Another key usage of machine learning operations today is managing patient data. This data can overwhelm healthcare providers, who hardly ever see only a single patient in one day. Machine learning algorithms can help identify patterns and provide insights into several aspects of healthcare that providers might miss or take longer to find. These include overall patterns in the population, patterns in an individual’s medical history or family history and patterns in test results. As machine learning continues to improve, it may enable doctors to increase patient loads and provide more accurate diagnoses and treatment plans much more quickly.

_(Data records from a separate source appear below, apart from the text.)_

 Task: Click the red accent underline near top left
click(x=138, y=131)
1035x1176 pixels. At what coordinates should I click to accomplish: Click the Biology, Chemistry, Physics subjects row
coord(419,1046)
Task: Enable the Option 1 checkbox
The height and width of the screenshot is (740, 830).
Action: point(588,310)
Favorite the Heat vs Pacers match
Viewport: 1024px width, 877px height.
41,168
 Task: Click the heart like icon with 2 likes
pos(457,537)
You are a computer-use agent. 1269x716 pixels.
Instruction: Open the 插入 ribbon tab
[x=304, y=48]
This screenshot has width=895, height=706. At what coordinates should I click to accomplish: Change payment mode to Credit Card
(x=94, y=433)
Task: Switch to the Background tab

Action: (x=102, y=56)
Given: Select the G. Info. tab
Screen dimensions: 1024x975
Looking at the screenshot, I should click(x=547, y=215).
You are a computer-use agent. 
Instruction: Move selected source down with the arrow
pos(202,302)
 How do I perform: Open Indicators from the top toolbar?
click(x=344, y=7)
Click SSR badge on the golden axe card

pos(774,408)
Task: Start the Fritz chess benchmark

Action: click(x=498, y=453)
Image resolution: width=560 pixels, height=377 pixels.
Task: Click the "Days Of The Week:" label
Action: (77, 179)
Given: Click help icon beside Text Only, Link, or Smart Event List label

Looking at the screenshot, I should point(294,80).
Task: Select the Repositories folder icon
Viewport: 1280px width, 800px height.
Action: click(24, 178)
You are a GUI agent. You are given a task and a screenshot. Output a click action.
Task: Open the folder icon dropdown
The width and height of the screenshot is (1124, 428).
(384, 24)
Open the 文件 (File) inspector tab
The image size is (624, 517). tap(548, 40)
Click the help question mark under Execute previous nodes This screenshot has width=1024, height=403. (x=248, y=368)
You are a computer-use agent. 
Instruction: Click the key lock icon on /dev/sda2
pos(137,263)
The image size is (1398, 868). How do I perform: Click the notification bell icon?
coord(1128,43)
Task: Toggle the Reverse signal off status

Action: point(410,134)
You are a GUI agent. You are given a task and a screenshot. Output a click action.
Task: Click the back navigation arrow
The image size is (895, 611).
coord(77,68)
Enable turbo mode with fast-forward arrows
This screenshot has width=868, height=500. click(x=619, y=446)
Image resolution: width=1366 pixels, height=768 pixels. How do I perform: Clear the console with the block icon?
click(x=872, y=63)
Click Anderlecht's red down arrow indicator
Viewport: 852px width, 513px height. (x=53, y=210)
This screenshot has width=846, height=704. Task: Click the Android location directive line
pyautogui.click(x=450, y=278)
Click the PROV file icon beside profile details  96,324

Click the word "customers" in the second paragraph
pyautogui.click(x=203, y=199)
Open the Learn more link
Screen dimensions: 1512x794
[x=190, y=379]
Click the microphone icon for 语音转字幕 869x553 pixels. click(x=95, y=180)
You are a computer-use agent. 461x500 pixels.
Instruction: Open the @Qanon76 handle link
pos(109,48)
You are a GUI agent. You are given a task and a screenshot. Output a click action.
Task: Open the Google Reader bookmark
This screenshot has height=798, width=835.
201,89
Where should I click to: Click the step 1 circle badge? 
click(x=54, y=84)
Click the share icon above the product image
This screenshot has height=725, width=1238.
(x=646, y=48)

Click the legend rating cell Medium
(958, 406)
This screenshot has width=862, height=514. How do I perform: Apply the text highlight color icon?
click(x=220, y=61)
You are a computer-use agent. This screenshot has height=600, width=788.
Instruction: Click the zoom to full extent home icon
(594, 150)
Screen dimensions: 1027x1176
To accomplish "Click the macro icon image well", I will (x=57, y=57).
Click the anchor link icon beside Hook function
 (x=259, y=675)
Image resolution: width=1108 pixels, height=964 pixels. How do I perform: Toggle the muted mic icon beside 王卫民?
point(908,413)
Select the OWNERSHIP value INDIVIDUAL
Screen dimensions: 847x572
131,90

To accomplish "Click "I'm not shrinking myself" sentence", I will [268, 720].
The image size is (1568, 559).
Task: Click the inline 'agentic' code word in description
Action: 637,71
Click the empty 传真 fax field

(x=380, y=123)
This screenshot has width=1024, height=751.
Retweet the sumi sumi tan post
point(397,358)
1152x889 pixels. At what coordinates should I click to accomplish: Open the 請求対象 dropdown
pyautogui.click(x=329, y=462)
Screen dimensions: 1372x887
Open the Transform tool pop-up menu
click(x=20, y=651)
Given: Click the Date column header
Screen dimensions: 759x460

3. Clinical Decision Making

While healthcare providers shouldn’t be placing all their responsibilities on machine learning, these programs provide decision-making assistance when managing healthcare, diagnosing patients and devising treatment plans. Currently, these programs are best suited to assisting in decision-making in medical specialties that focus heavily on collecting data. In disciplines such as ophthalmology, radiology and pathology, for example, they’re able to parse and analyze data from scans and tests. This data can be compiled by the machine learning algorithm to help the healthcare provider determine the best course of treatment.

4. Security

Security is a vital measure in the healthcare industry. Physical security necessary to protect healthcare providers, patients and visitors in hospitals, clinics and private practices. However, as patient data and communications switch from paperwork and phone calls to digital media, cybersecurity is growing in importance. Machine learning can be used by cybercriminals to attack healthcare systems and steal data, corrupt systems or install ransomware. On the other hand, it can also be used by healthcare systems to protect data and systems from those attacks. Because machine learning algorithms can be taught to recognize patterns and learn on the job, they can improve their security protections on their own as they encounter cyber attacks. That said, machine learning programs should be used in conjunction with other methods of cybersecurity, rather than alone. Cybersecurity works best in overlapping layers.

5. Policy Oversight

Not all of the improvements in the healthcare industry are direct results of machine learning implementations. In some cases, the changes are more tangential. For example, the leveraging of these programs creates a need for improved healthcare policy oversight. Machine learning programs require a certain balance of regulating technological innovation without blocking innovation or expansion. Additionally, this creates an opportunity to review existing healthcare policies and improve oversight and transparency. Revamped healthcare policies can improve patient care and security while also ensuring the public is aware of medical practice.

6. Precision Medicine

One of the newest uses of machine learning in medicine is called precision medicine. This application incorporates other aspects of a patient’s life besides his or her medical and family history. These programs currently incorporate information on a person’s lifestyle, diet and environment to understand the patient’s health risks as compared to the wider population. As machine learning operations improve, other personal data, such as genetics, can increasingly be incorporated into and cross-referenced with other data elements in order to provide an even clearer and more detailed projection of a patient’s health. Machine learning can not only make it easier to keep track of information and streamline the background tasks of medicine, but it can also increasingly assist in diagnosing and treating many different medical conditions.